Fats (triacylglycerols) are glycerol + fatty acids linked by ester linkages and mainly serve energy storage. Phospholipids (2 fatty acids + glycerol + phosphate + head group) are amphipathic and self-assemble into bilayers to form plasma membranes. Steroids have four fused rings and function in membranes and as signaling molecules (e.g., hormones).

🧫 Carbohydrates & Polymers

Monosaccharides (3–7 carbons) like glucose are building blocks for energy and biosynthesis. Disaccharides (e.g., sucrose, maltose) and polysaccharides (starch, glycogen, cellulose, chitin) differ in branching and linkage (e.g., $\beta$ vs $\alpha$ linkages) and serve storage or structural roles.

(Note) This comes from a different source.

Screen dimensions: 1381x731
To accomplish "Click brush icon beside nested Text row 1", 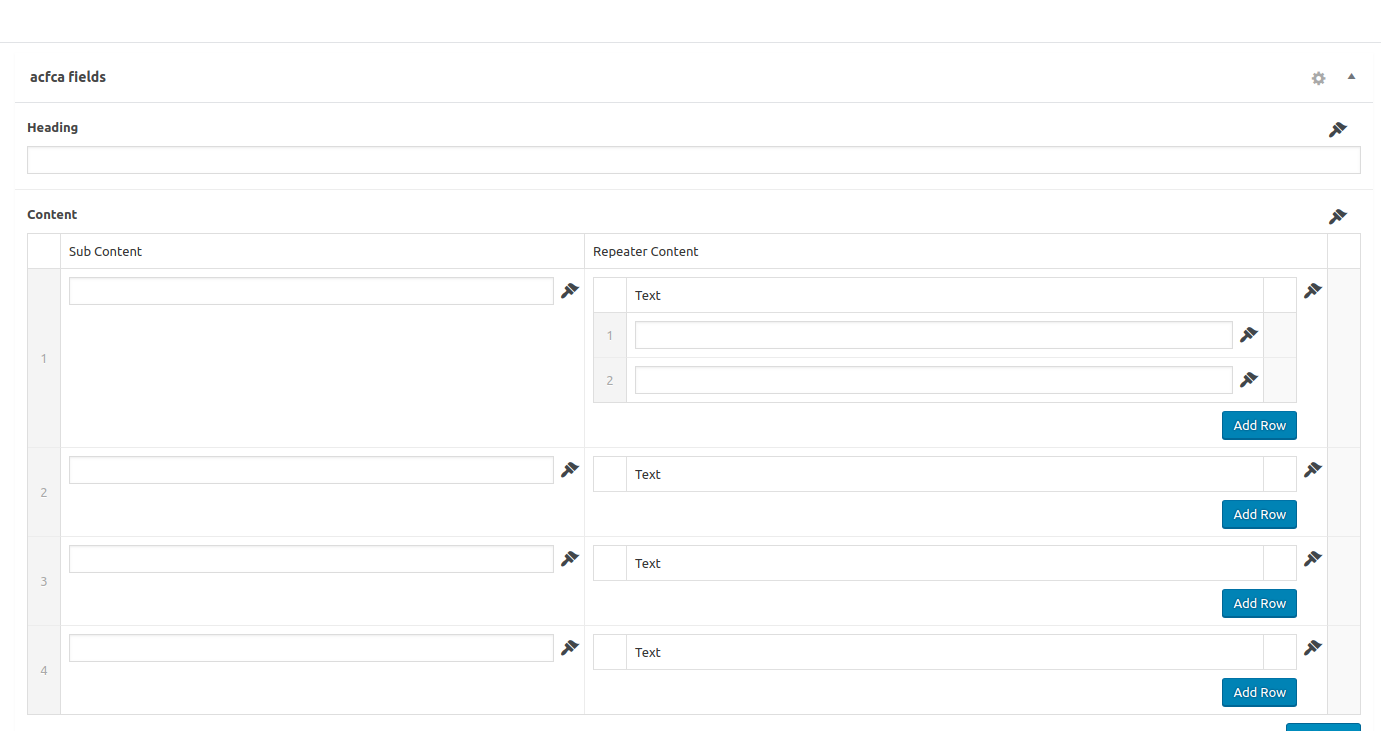I will tap(1249, 334).
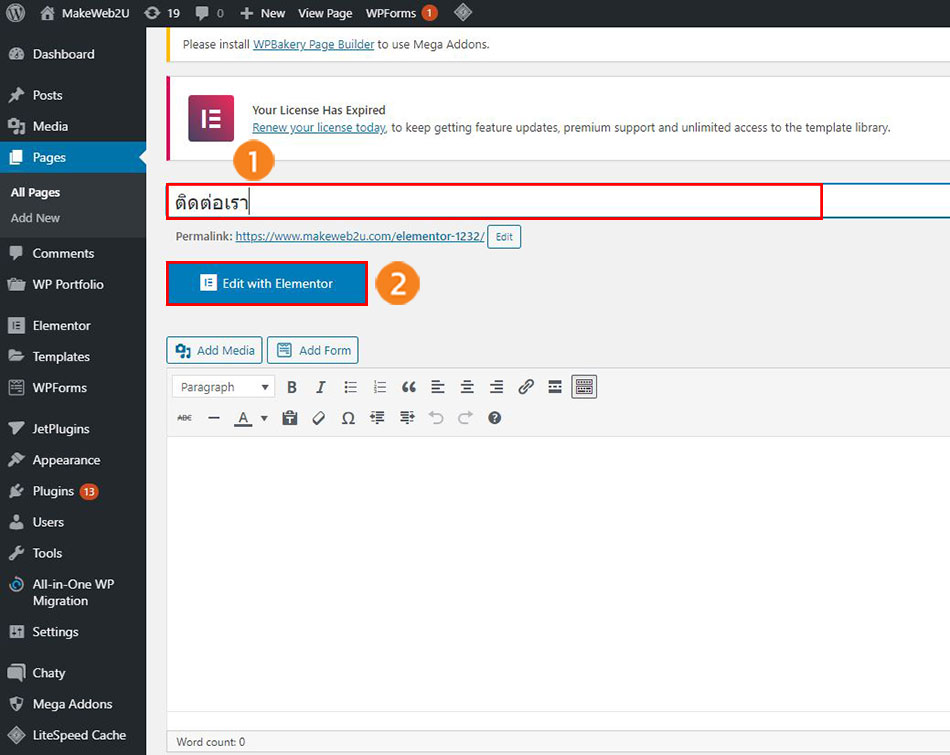
Task: Toggle the toolbar kitchen sink button
Action: (x=584, y=387)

🧫 Proteins & Nucleic Acids

Amino acids form polypeptides via peptide bonds; protein function depends on primary → quaternary structures. Nucleic acids (DNA/RNA) are polynucleotides built from nucleotides (base + sugar + phosphate). DNA → transcription → RNA → translation → protein; nitrogenous bases include pyrimidines (C, T, U) and purines (A, G).

🧫 Organelles & Cell Types

All life is cellular: prokaryotes (bacteria, archaea) lack membrane-bound organelles; eukaryotes have organelles (nucleus, ER, Golgi, mitochondria, chloroplasts). Mitochondria and chloroplasts have double membranes and their own DNA and ribosomes; mitochondria catalyze cellular respiration, while chloroplasts perform photosynthesis ($\text{light} + CO_2 + H_2O \rightarrow \text{sugar} + O_2$).

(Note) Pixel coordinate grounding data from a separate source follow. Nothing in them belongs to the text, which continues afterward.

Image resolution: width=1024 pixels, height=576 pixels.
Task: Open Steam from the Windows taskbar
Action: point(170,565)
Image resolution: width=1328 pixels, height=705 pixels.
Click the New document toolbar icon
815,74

🧫 Cytoskeleton & Extracellular Structures

The cytoskeleton has microtubules, actin filaments, and intermediate filaments for shape, motility, and intracellular transport. Plants have cell walls (primary, secondary) and plasmodesmata; animals have extracellular matrix (ECM) with collagen and proteoglycans and junctions like tight junctions, desmosomes, and gap junctions.

🧫 Membrane Transport

Membranes follow the fluid mosaic model; lipid composition (saturated vs unsaturated tails) controls fluidity. Transport includes passive diffusion, facilitated diffusion (channels, carriers), osmosis (water across semipermeable membrane), and active transport (energy-dependent pumps like Na⁺/K⁺ ATPase and proton pumps). Bulk transport involves endocytosis (phagocytosis, pinocytosis) and exocytosis.

⚛️ Matter and States

Matter occupies space and has mass; it exists as solids, liquids, gases, and plasma. Solids have fixed shape and volume, liquids have fixed volume but flow, gases have neither fixed volume nor shape, and plasma is ionized gas created at high energy.

⚛️ Atoms, Molecules, and Mass

Atoms consist of protons, neutrons, and electrons; elements are defined by proton number. Molecules are bonded atoms; compounds have fixed elemental ratios per the Law of Definite Composition. Atomic mass units (amu) and the mole (6.02 × 10^{23}) allow conversion between mass and particle count.

⚛️ Electronic Structure and Periodic Trends

Atomic orbitals (s, p, d) have characteristic shapes; electron configuration follows the Aufbau and Pauli principles. Periodic trends include atomic radius (increases down a group, decreases across a period) and ionization energy (opposite trend) as well as electronegativity.

⚛️ Chemical Bonding and Intermolecular Forces

Covalent bonds share electrons (polar vs nonpolar); ionic bonds form by electron transfer; metallic bonds involve delocalized electrons. Intermolecular forces (London dispersion, dipole-dipole, hydrogen bonding) influence physical properties like boiling point.

⚛️ Acids, Bases, and Electrolytes

Acids donate protons (Arrhenius/Bronsted-Lowry definitions); bases donate OH⁻ or accept protons. Electrolytes (strong vs weak) dissociate to ions in water; water's polarity enables hydration of ions (e.g., $NaCl$ dissociates into $Na^+$ and $Cl^-$). Neutralization yields salts and water.

⚛️ Chemical Reactions and Energy

Redox reactions involve electron transfer; nuclear reactions produce different elements. Thermodynamics: first law (energy conservation) and second law (entropy increases). Gibbs free energy ($\triangle G$) predicts spontaneity: $\triangle G < 0$ is exergonic (spontaneous), $\triangle G > 0$ is endergonic (non-spontaneous).

⚛️ Stoichiometry and Gas Laws

The mole and Avogadro's number link macroscopic mass to particle counts. Gas behavior follows laws like Boyle's, Charles', and Avogadro's; at STP a mole of ideal gas occupies about 22.4 L.